TASK REQUIREMENTS: Repeat the records below exactly.

SOURCE RECORDS:
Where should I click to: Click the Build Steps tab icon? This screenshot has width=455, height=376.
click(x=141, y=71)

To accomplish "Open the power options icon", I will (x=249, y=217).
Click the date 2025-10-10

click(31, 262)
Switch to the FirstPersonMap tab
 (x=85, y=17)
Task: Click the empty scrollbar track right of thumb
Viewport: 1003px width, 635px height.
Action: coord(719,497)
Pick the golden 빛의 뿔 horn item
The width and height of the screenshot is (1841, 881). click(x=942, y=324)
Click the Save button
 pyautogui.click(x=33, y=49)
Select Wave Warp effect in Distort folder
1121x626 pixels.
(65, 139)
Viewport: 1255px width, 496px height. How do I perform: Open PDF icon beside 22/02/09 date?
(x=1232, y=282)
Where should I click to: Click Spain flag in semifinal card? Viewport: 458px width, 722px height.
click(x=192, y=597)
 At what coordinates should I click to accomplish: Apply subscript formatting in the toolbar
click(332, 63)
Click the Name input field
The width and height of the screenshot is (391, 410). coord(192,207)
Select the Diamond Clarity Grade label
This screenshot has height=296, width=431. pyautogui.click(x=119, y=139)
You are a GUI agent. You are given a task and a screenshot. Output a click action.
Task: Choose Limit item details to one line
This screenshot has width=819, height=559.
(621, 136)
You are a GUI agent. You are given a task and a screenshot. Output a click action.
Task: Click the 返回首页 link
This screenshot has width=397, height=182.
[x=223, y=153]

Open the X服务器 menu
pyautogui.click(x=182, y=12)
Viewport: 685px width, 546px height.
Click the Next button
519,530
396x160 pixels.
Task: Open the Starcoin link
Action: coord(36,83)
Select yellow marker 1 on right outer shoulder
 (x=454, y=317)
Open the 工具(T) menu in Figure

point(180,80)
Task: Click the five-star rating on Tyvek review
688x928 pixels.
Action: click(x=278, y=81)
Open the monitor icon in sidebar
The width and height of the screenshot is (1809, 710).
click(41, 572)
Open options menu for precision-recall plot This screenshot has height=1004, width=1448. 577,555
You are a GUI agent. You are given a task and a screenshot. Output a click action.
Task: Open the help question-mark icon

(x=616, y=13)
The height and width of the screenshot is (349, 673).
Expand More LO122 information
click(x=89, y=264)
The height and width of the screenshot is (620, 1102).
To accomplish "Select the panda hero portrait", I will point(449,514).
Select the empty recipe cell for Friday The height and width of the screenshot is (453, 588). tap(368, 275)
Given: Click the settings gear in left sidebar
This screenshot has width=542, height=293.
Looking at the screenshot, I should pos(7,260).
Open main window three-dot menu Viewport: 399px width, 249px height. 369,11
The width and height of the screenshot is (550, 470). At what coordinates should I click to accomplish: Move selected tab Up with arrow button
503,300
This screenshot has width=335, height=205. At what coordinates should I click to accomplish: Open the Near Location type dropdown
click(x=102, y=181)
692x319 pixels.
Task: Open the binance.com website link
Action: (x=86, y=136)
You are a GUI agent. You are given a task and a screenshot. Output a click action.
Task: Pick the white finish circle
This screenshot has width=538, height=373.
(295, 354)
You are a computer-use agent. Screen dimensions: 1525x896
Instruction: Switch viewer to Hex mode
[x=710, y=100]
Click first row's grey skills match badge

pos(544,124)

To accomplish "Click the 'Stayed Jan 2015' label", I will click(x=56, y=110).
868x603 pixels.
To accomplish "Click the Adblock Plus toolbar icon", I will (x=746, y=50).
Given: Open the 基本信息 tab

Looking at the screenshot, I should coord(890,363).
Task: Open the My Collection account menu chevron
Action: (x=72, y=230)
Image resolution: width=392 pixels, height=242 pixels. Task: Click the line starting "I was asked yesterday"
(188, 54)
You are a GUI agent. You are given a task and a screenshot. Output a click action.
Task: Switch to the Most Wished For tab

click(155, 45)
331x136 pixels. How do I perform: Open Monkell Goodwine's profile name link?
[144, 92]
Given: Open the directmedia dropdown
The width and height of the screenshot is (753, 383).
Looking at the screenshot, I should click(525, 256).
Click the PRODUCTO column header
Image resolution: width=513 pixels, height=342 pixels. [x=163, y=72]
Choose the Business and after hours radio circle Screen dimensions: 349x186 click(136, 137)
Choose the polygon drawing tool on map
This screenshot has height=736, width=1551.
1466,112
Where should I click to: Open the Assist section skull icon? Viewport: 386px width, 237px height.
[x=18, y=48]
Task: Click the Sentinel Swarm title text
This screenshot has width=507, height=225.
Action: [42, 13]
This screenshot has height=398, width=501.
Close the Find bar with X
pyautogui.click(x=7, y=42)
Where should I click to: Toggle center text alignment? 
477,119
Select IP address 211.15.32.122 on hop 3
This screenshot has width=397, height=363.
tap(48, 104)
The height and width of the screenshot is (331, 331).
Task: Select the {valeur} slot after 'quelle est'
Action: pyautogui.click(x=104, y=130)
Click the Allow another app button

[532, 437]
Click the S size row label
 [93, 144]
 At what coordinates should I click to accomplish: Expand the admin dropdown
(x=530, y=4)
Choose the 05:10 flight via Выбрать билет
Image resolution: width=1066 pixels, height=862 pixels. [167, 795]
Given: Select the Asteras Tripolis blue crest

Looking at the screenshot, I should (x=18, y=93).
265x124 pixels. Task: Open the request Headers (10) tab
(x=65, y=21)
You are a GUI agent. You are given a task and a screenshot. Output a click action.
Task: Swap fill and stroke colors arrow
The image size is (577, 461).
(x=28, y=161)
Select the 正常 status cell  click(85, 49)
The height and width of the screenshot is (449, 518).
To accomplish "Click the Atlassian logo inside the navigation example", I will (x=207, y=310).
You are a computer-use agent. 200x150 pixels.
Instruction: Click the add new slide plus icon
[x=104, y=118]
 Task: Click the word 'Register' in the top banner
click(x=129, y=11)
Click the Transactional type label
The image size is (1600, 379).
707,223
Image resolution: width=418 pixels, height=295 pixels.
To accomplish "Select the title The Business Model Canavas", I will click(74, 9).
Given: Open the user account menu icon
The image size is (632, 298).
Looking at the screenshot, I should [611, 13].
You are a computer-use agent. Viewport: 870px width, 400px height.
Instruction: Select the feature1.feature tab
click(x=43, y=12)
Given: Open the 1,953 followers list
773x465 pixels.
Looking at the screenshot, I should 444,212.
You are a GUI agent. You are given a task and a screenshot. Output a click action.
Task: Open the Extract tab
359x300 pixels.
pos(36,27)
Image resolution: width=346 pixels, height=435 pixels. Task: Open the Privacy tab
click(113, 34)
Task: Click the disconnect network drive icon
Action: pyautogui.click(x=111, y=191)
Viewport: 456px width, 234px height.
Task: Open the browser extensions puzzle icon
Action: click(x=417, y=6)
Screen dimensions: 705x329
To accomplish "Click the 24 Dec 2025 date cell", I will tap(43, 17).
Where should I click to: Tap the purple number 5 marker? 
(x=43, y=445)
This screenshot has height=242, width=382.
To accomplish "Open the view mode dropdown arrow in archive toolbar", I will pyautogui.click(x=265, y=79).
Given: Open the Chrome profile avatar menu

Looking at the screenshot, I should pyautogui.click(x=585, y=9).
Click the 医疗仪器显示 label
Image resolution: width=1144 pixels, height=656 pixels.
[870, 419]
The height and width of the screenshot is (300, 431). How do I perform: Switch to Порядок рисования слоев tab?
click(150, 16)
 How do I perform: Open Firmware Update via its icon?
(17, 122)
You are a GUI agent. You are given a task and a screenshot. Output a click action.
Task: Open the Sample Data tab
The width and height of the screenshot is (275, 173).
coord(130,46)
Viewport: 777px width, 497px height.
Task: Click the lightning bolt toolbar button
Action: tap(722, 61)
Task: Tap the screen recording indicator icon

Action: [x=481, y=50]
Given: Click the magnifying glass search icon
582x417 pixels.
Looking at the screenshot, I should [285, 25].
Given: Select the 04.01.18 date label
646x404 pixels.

EXERCISE OUTPUT:
Where should I click to: Click the Build Steps tab icon? This screenshot has width=455, height=376.
click(x=141, y=71)

To accomplish "Open the power options icon", I will (x=249, y=217).
Click the date 2025-10-10

click(31, 262)
Switch to the FirstPersonMap tab
 (x=85, y=17)
Task: Click the empty scrollbar track right of thumb
Viewport: 1003px width, 635px height.
Action: coord(719,497)
Pick the golden 빛의 뿔 horn item
The width and height of the screenshot is (1841, 881). click(x=942, y=324)
Click the Save button
 pyautogui.click(x=33, y=49)
Select Wave Warp effect in Distort folder
1121x626 pixels.
(65, 139)
Viewport: 1255px width, 496px height. How do I perform: Open PDF icon beside 22/02/09 date?
(x=1232, y=282)
Where should I click to: Click Spain flag in semifinal card? Viewport: 458px width, 722px height.
click(x=192, y=597)
 At what coordinates should I click to accomplish: Apply subscript formatting in the toolbar
click(332, 63)
Click the Name input field
The width and height of the screenshot is (391, 410). coord(192,207)
Select the Diamond Clarity Grade label
This screenshot has height=296, width=431. pyautogui.click(x=119, y=139)
You are a GUI agent. You are given a task and a screenshot. Output a click action.
Task: Choose Limit item details to one line
This screenshot has width=819, height=559.
(621, 136)
You are a GUI agent. You are given a task and a screenshot. Output a click action.
Task: Click the 返回首页 link
This screenshot has width=397, height=182.
[x=223, y=153]

Open the X服务器 menu
pyautogui.click(x=182, y=12)
Viewport: 685px width, 546px height.
Click the Next button
519,530
396x160 pixels.
Task: Open the Starcoin link
Action: coord(36,83)
Select yellow marker 1 on right outer shoulder
 (x=454, y=317)
Open the 工具(T) menu in Figure

point(180,80)
Task: Click the five-star rating on Tyvek review
688x928 pixels.
Action: click(x=278, y=81)
Open the monitor icon in sidebar
The width and height of the screenshot is (1809, 710).
click(41, 572)
Open options menu for precision-recall plot This screenshot has height=1004, width=1448. 577,555
You are a GUI agent. You are given a task and a screenshot. Output a click action.
Task: Open the help question-mark icon

(x=616, y=13)
The height and width of the screenshot is (349, 673).
Expand More LO122 information
click(x=89, y=264)
The height and width of the screenshot is (620, 1102).
To accomplish "Select the panda hero portrait", I will point(449,514).
Select the empty recipe cell for Friday The height and width of the screenshot is (453, 588). tap(368, 275)
Given: Click the settings gear in left sidebar
This screenshot has width=542, height=293.
Looking at the screenshot, I should pos(7,260).
Open main window three-dot menu Viewport: 399px width, 249px height. 369,11
The width and height of the screenshot is (550, 470). At what coordinates should I click to accomplish: Move selected tab Up with arrow button
503,300
This screenshot has width=335, height=205. At what coordinates should I click to accomplish: Open the Near Location type dropdown
click(x=102, y=181)
692x319 pixels.
Task: Open the binance.com website link
Action: (x=86, y=136)
You are a GUI agent. You are given a task and a screenshot. Output a click action.
Task: Pick the white finish circle
This screenshot has width=538, height=373.
(295, 354)
You are a computer-use agent. Screen dimensions: 1525x896
Instruction: Switch viewer to Hex mode
[x=710, y=100]
Click first row's grey skills match badge

pos(544,124)

To accomplish "Click the 'Stayed Jan 2015' label", I will click(x=56, y=110).
868x603 pixels.
To accomplish "Click the Adblock Plus toolbar icon", I will (x=746, y=50).
Given: Open the 基本信息 tab

Looking at the screenshot, I should coord(890,363).
Task: Open the My Collection account menu chevron
Action: (x=72, y=230)
Image resolution: width=392 pixels, height=242 pixels. Task: Click the line starting "I was asked yesterday"
(188, 54)
You are a GUI agent. You are given a task and a screenshot. Output a click action.
Task: Switch to the Most Wished For tab

click(155, 45)
331x136 pixels. How do I perform: Open Monkell Goodwine's profile name link?
[144, 92]
Given: Open the directmedia dropdown
The width and height of the screenshot is (753, 383).
Looking at the screenshot, I should click(525, 256).
Click the PRODUCTO column header
Image resolution: width=513 pixels, height=342 pixels. [x=163, y=72]
Choose the Business and after hours radio circle Screen dimensions: 349x186 click(136, 137)
Choose the polygon drawing tool on map
This screenshot has height=736, width=1551.
1466,112
Where should I click to: Open the Assist section skull icon? Viewport: 386px width, 237px height.
[x=18, y=48]
Task: Click the Sentinel Swarm title text
This screenshot has width=507, height=225.
Action: [42, 13]
This screenshot has height=398, width=501.
Close the Find bar with X
pyautogui.click(x=7, y=42)
Where should I click to: Toggle center text alignment? 
477,119
Select IP address 211.15.32.122 on hop 3
This screenshot has width=397, height=363.
tap(48, 104)
The height and width of the screenshot is (331, 331).
Task: Select the {valeur} slot after 'quelle est'
Action: pyautogui.click(x=104, y=130)
Click the Allow another app button

[532, 437]
Click the S size row label
 [93, 144]
 At what coordinates should I click to accomplish: Expand the admin dropdown
(x=530, y=4)
Choose the 05:10 flight via Выбрать билет
Image resolution: width=1066 pixels, height=862 pixels. [167, 795]
Given: Select the Asteras Tripolis blue crest

Looking at the screenshot, I should (x=18, y=93).
265x124 pixels. Task: Open the request Headers (10) tab
(x=65, y=21)
You are a GUI agent. You are given a task and a screenshot. Output a click action.
Task: Swap fill and stroke colors arrow
The image size is (577, 461).
(x=28, y=161)
Select the 正常 status cell  click(85, 49)
The height and width of the screenshot is (449, 518).
To accomplish "Click the Atlassian logo inside the navigation example", I will (x=207, y=310).
You are a computer-use agent. 200x150 pixels.
Instruction: Click the add new slide plus icon
[x=104, y=118]
 Task: Click the word 'Register' in the top banner
click(x=129, y=11)
Click the Transactional type label
The image size is (1600, 379).
707,223
Image resolution: width=418 pixels, height=295 pixels.
To accomplish "Select the title The Business Model Canavas", I will click(74, 9).
Given: Open the user account menu icon
The image size is (632, 298).
Looking at the screenshot, I should [611, 13].
You are a computer-use agent. Viewport: 870px width, 400px height.
Instruction: Select the feature1.feature tab
click(x=43, y=12)
Given: Open the 1,953 followers list
773x465 pixels.
Looking at the screenshot, I should 444,212.
You are a GUI agent. You are given a task and a screenshot. Output a click action.
Task: Open the Extract tab
359x300 pixels.
pos(36,27)
Image resolution: width=346 pixels, height=435 pixels. Task: Open the Privacy tab
click(113, 34)
Task: Click the disconnect network drive icon
Action: pyautogui.click(x=111, y=191)
Viewport: 456px width, 234px height.
Task: Open the browser extensions puzzle icon
Action: click(x=417, y=6)
Screen dimensions: 705x329
To accomplish "Click the 24 Dec 2025 date cell", I will tap(43, 17).
Where should I click to: Tap the purple number 5 marker? 
(x=43, y=445)
This screenshot has height=242, width=382.
To accomplish "Open the view mode dropdown arrow in archive toolbar", I will pyautogui.click(x=265, y=79).
Given: Open the Chrome profile avatar menu

Looking at the screenshot, I should pyautogui.click(x=585, y=9).
Click the 医疗仪器显示 label
Image resolution: width=1144 pixels, height=656 pixels.
[870, 419]
The height and width of the screenshot is (300, 431). How do I perform: Switch to Порядок рисования слоев tab?
click(150, 16)
 How do I perform: Open Firmware Update via its icon?
(17, 122)
You are a GUI agent. You are given a task and a screenshot. Output a click action.
Task: Open the Sample Data tab
The width and height of the screenshot is (275, 173).
coord(130,46)
Viewport: 777px width, 497px height.
Task: Click the lightning bolt toolbar button
Action: tap(722, 61)
Task: Tap the screen recording indicator icon

Action: [x=481, y=50]
Given: Click the magnifying glass search icon
582x417 pixels.
Looking at the screenshot, I should [285, 25].
Given: Select the 04.01.18 date label
646x404 pixels.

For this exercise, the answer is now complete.